От духов зависело многое. Колдун мог испортить всю обедню. Но тут Василий Васильевич приметил, что старик многозначительно косится на еще не распакованные тюки. Перехватив взгляд колдуна, Юнкер подмигнул ему и успокоился. «Экий меркантильный маг», – иронически подумал путешественник и стал смотреть, что будет дальше.
Тамтамы ударили торжественно и мерно. Все расступились, и старик колдун пошел кругами – медленно, плавно, сытым коршуном. Тамтамы участили ритм, колдун убыстрил пляску. Амулеты на груди загремели, как галька в час прибоя, петушиные перья метнулись, как верхушка пальмы при порыве ветра.

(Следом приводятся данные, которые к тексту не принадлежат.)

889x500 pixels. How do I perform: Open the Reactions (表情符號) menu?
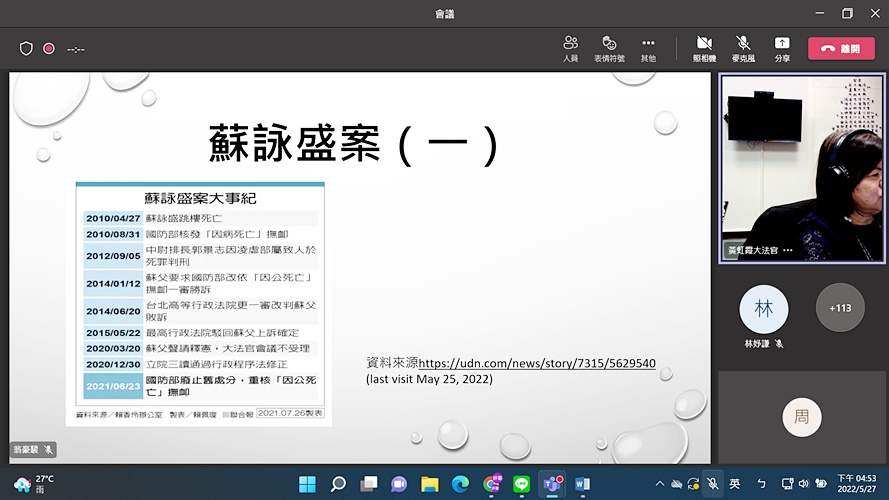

Все чаще, все громче, все грознее били тамтамы. И все быстрее плясал колдун. Плясали его руки, ноги, скулы, все его жилистое, выдубленное солнцем тело, обвешанное палочками и камешками. Глаза прорицателя налились кровью, он покрылся потом. А тамтамы били уже в бешеном крутящемся темпе, завораживая, гипнотизируя толпу, заставляя всех притопывать, вскидывать плечи, поводить бедрами.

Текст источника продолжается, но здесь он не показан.